January is Cervical Cancer Awareness Month, and the initiative is high to get the word out about the importance of early detection – the key for the prevention and treatment of the disease.
Once a leading cause of cancer-related death for women in this country, screening and prompt treatment have significantly reduced the impact of the disease. Still, according to the National Cancer Institute, an estimated 14,500 women in the United States were diagnosed with cervical cancer and more than 4,200 lost their lives to it last year.
So, what is cervical cancer? It’s a disease where cancer cells occur in the cervix, which connects the uterus to the vagina. There are usually no signs or symptoms of early cervical cancer, but it can be detected – even at the earliest stages – with regular check-ups, including Pap and Human papillomavirus (HPV) tests.
Regular Pap tests can catch the disease at the precancerous stage. The medical community recommends that women begin screening with this test at the age of 21 with follow-up screenings every three years.

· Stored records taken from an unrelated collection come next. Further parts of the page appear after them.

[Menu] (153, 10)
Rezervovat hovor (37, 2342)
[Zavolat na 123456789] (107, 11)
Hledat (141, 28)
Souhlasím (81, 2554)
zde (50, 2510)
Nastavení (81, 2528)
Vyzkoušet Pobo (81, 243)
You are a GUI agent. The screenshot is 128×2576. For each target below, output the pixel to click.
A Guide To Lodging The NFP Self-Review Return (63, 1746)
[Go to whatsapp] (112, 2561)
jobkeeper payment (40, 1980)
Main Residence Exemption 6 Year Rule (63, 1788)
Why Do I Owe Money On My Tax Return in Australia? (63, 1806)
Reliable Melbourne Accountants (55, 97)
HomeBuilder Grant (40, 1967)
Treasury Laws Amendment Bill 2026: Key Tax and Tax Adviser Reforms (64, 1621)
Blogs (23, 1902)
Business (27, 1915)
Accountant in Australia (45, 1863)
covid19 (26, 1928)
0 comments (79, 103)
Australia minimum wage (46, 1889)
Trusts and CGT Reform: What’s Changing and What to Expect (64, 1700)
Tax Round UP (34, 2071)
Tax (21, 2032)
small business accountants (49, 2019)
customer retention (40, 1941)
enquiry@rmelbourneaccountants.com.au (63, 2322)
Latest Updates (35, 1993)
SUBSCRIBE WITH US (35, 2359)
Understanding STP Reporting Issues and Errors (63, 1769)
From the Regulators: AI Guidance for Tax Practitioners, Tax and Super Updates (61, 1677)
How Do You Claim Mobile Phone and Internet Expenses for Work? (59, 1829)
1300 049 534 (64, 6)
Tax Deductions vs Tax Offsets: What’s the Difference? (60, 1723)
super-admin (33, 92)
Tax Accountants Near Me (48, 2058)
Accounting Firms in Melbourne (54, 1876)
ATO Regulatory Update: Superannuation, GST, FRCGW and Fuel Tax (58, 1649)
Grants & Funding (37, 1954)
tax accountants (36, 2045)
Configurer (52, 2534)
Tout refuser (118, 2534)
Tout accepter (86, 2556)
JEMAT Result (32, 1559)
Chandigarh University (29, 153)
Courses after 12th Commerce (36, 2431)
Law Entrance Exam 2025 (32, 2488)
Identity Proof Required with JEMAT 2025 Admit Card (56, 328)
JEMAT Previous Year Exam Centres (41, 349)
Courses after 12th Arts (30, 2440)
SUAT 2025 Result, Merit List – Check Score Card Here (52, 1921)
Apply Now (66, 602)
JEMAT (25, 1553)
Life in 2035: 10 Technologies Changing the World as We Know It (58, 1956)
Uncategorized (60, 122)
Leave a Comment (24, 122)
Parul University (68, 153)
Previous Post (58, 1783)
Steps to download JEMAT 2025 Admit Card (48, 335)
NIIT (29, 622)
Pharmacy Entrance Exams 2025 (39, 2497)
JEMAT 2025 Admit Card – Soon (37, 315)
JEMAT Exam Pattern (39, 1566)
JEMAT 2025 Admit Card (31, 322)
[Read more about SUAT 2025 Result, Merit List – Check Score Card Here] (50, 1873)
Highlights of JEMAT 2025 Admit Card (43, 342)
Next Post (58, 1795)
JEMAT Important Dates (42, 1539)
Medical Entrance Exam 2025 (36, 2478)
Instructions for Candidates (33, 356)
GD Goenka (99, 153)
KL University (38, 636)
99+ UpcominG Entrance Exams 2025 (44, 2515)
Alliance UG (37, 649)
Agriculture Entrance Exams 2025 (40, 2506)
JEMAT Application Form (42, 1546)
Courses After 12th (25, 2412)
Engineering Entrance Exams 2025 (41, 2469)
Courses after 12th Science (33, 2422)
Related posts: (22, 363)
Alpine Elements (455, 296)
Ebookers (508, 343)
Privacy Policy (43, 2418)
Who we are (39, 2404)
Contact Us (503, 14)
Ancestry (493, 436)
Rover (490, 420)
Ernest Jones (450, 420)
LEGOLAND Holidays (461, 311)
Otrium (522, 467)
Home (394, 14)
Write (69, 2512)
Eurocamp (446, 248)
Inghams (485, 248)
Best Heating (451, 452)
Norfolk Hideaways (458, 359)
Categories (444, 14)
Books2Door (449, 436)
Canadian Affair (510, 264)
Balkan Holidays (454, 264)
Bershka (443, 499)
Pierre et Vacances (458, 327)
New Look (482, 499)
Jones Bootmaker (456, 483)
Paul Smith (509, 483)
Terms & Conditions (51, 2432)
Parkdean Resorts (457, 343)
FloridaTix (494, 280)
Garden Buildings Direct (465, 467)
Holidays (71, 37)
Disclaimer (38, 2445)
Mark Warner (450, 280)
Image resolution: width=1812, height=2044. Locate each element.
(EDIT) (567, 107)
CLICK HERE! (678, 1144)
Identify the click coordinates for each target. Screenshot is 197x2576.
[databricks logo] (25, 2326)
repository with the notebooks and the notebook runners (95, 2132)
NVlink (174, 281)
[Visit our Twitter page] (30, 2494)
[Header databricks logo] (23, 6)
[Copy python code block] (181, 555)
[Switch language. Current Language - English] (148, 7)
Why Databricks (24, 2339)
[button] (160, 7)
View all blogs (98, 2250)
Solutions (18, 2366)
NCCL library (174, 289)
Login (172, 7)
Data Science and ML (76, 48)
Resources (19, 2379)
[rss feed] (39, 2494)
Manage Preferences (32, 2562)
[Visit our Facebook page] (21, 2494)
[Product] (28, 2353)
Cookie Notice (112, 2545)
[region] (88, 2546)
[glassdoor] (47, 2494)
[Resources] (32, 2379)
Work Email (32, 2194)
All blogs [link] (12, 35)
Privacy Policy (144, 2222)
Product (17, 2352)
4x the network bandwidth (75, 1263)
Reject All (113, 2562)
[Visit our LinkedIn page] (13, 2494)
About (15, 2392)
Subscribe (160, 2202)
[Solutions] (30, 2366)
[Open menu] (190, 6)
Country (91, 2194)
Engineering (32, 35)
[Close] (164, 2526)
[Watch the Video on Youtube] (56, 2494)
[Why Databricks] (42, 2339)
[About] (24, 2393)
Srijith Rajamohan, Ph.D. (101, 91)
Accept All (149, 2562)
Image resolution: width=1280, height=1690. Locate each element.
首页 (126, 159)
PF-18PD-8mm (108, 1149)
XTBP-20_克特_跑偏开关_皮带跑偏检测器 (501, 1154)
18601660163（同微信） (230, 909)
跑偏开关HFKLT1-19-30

HPV, a sexually transmitted disease, is almost always the cause of cervical cancer. When a woman is infected with HPV, abnormal cells develop in the lining of the uterus, if not caught in early stages. It’s important to note that HPV testing can be done at the same time as a Pap test for a double dose of security and prevention. Vaccines against the HPV virus are an important part of cervical cancer prevention strategies; currently, three vaccines have been approved by the U.S. Food and Drug Administration.
We understand that it’s not easy or comfortable to talk about sensitive subjects like sexually transmitted disease, but without the proper medical advice and treatment, cervical cancer – which is highly treatable if caught early – could result in a life-threatening situation.